Soft Dial Tone is an enigmatic title, and there is much to ponder in the lyrics of the album. There are meanings in those words that I may never resolve, but we can try, can’t we? That’s what counts. Isn’t it? There is some overall feeling of transience, impermanence throughout the album. How timely. I was particularly struck with the eerie foreshadowing of the pandemic that has become our new reality. The second track, “Corner of a Room”, says “wash your hands” and feels like there’s no turning back from the choice between staying home and leaving home. We are all cornered, in a sense. Until we aren’t. And so the unsettling, disconnected nature of our lives today is echoed, like a Soft Dial Tone, in this album that is sometimes slow and contemplative, sometimes upbeat, and always ambivalent about whether there is any lasting difference between the two.

Go to Bandcamp at https://soartheband.bandcamp.com/album/soft-dial-tone


Some I’d heard before, others I’m hearing for the first time. Free-wheeling and original. Okay, some of it is a little crazy.

The words and music are co-equal. There’s a lot of pain in those words and notes, but, encouragingly, even more of hopefulness. And a consistent thread of humor. Love the humor. I’ll guarantee you, there’s nothing like this on the Grammys.


The wisdom of alleys

We saw a fun show last night at the Regent Theater in downtown L.A., including SOAR the band. In the alley behind the theater there are wall paintings. Here is a part which contains some very sage words:

“Cherokee Prayer – Oh Great Spirit who made all races, look kindly upon the whole human family and take away the arrogance and hatred which separate us from our brothers.”

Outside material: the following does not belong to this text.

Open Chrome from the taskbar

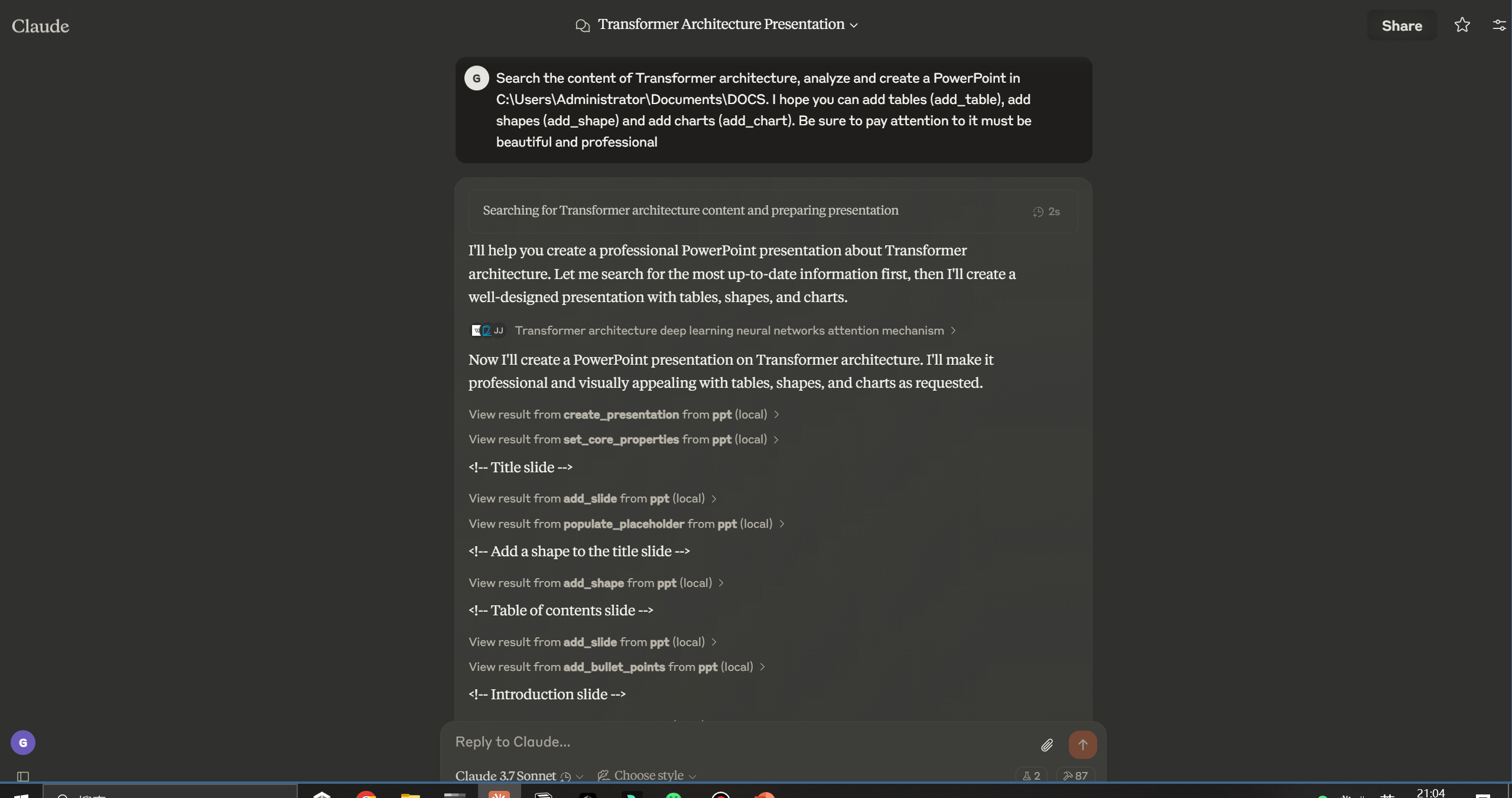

Song titles, gothic novels, and a famous director who lives in your neighborhood.

Now I know where the title of Watercolor Paintings’ song “Shower of Stones” came from (see prior post, review of their album When You Move). I had gotten a Shirley Jackson novel at the library. Four pages into The Haunting of Hill House, there it was: a mysterious “shower of stones” that solves the mystery of the title of Watercolor Paintings’ dark and ominous rock classic. Interesting. Then I continued reading the book.

The book is part of a series of horror literature by Penguin Books. It has a very cool, scary cover and black-tipped pages, and a brilliant erudite introduction by the series editor Guillermo Del Toro who just won Best Director and Best Picture for The Shape of Water, and who signed the piece at Thousand Oaks, Ca.

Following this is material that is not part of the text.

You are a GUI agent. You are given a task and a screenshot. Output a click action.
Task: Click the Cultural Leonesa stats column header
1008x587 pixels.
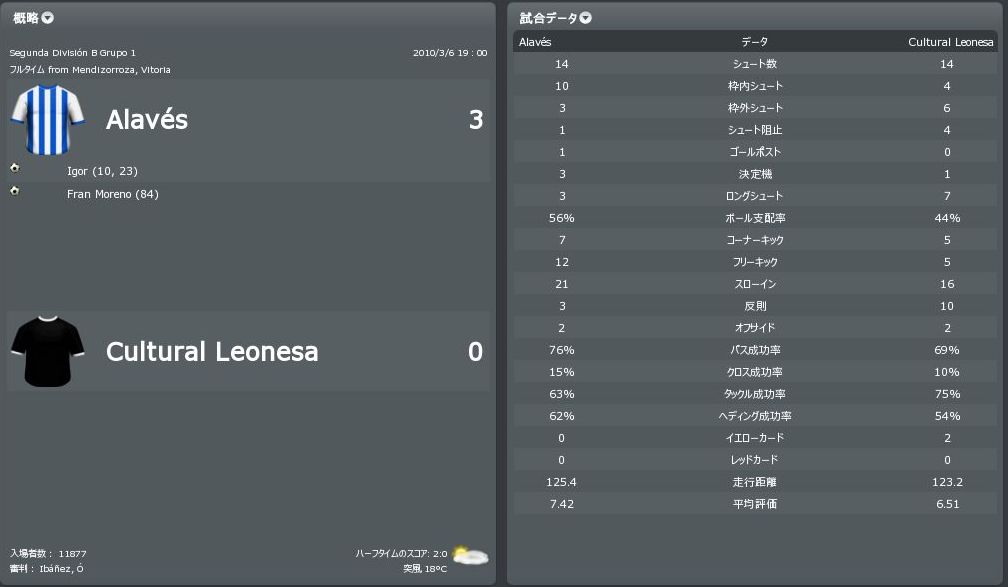pyautogui.click(x=950, y=42)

The Haunting of Hill House is a story about exactly that, except the title might be more accurate if the “of” were a “by”. Anyway, Shirley Jackson wrote with the dreaminess and imagination of an adolescent girl and the wit and drollery of a sophisticate. She had a special soul. This story is perfectly gothic, in that the setting and many of the key characters have that strange broken quality. What make the book so fascinating to read are Jackson’s little nuances. I’m not even sure what nuances are but whatever they are, this book’s got ‘em. They will make you smile as you shudder.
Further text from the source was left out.